-- MATERIAL TO PROCESS follows --

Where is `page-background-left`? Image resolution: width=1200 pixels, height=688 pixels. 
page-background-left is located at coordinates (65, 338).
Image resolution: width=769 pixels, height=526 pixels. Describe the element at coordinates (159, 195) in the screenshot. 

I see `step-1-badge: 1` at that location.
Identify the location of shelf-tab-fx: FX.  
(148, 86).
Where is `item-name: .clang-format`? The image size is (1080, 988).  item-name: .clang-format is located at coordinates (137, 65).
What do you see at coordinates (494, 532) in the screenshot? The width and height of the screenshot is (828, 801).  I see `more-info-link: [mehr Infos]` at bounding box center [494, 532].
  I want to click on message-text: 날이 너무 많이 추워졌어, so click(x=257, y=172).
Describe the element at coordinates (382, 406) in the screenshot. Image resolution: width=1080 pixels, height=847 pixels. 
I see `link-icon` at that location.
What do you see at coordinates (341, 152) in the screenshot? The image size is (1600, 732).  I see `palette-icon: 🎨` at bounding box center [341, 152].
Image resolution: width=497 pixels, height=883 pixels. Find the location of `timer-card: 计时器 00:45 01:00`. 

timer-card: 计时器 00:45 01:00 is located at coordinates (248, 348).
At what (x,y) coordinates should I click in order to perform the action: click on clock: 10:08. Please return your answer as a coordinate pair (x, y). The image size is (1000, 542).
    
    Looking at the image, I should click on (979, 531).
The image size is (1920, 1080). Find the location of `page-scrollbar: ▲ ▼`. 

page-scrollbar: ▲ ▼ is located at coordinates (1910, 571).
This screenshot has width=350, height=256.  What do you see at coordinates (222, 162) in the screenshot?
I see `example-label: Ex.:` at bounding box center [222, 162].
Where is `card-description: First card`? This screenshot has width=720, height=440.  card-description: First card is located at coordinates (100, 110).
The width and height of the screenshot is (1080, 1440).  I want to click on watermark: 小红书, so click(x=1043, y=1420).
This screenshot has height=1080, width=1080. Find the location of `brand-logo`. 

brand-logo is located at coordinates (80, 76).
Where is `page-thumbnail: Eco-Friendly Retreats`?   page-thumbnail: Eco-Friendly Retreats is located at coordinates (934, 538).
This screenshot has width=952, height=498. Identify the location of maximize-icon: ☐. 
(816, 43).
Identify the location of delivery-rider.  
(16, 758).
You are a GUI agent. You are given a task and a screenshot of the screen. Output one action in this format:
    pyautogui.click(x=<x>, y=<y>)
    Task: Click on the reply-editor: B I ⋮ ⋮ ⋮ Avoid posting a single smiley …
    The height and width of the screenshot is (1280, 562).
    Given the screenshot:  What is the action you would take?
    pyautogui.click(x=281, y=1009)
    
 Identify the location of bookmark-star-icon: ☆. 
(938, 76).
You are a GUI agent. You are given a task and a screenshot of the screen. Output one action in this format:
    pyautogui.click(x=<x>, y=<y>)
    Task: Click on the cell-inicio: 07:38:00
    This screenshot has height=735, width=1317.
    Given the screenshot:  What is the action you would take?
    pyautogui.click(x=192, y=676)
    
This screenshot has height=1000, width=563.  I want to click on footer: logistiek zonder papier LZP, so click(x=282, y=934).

-- MATERIAL TO PROCESS concluded --

* _EXERCISE REQUIREMENTS_: Copy out each of the records above word for word.

* _WRITTEN REPLY_:
Where is `page-background-left`? Image resolution: width=1200 pixels, height=688 pixels. 
page-background-left is located at coordinates (65, 338).
Image resolution: width=769 pixels, height=526 pixels. Describe the element at coordinates (159, 195) in the screenshot. 

I see `step-1-badge: 1` at that location.
Identify the location of shelf-tab-fx: FX.  
(148, 86).
Where is `item-name: .clang-format`? The image size is (1080, 988).  item-name: .clang-format is located at coordinates (137, 65).
What do you see at coordinates (494, 532) in the screenshot? The width and height of the screenshot is (828, 801).  I see `more-info-link: [mehr Infos]` at bounding box center [494, 532].
  I want to click on message-text: 날이 너무 많이 추워졌어, so click(x=257, y=172).
Describe the element at coordinates (382, 406) in the screenshot. Image resolution: width=1080 pixels, height=847 pixels. 
I see `link-icon` at that location.
What do you see at coordinates (341, 152) in the screenshot? The image size is (1600, 732).  I see `palette-icon: 🎨` at bounding box center [341, 152].
Image resolution: width=497 pixels, height=883 pixels. Find the location of `timer-card: 计时器 00:45 01:00`. 

timer-card: 计时器 00:45 01:00 is located at coordinates (248, 348).
At what (x,y) coordinates should I click in order to perform the action: click on clock: 10:08. Please return your answer as a coordinate pair (x, y). The image size is (1000, 542).
    
    Looking at the image, I should click on (979, 531).
The image size is (1920, 1080). Find the location of `page-scrollbar: ▲ ▼`. 

page-scrollbar: ▲ ▼ is located at coordinates (1910, 571).
This screenshot has width=350, height=256.  What do you see at coordinates (222, 162) in the screenshot?
I see `example-label: Ex.:` at bounding box center [222, 162].
Where is `card-description: First card`? This screenshot has width=720, height=440.  card-description: First card is located at coordinates (100, 110).
The width and height of the screenshot is (1080, 1440).  I want to click on watermark: 小红书, so click(x=1043, y=1420).
This screenshot has height=1080, width=1080. Find the location of `brand-logo`. 

brand-logo is located at coordinates (80, 76).
Where is `page-thumbnail: Eco-Friendly Retreats`?   page-thumbnail: Eco-Friendly Retreats is located at coordinates (934, 538).
This screenshot has width=952, height=498. Identify the location of maximize-icon: ☐. 
(816, 43).
Identify the location of delivery-rider.  
(16, 758).
You are a GUI agent. You are given a task and a screenshot of the screen. Output one action in this format:
    pyautogui.click(x=<x>, y=<y>)
    Task: Click on the reply-editor: B I ⋮ ⋮ ⋮ Avoid posting a single smiley …
    The height and width of the screenshot is (1280, 562).
    Given the screenshot:  What is the action you would take?
    pyautogui.click(x=281, y=1009)
    
 Identify the location of bookmark-star-icon: ☆. 
(938, 76).
You are a GUI agent. You are given a task and a screenshot of the screen. Output one action in this format:
    pyautogui.click(x=<x>, y=<y>)
    Task: Click on the cell-inicio: 07:38:00
    This screenshot has height=735, width=1317.
    Given the screenshot:  What is the action you would take?
    pyautogui.click(x=192, y=676)
    
This screenshot has height=1000, width=563.  I want to click on footer: logistiek zonder papier LZP, so click(x=282, y=934).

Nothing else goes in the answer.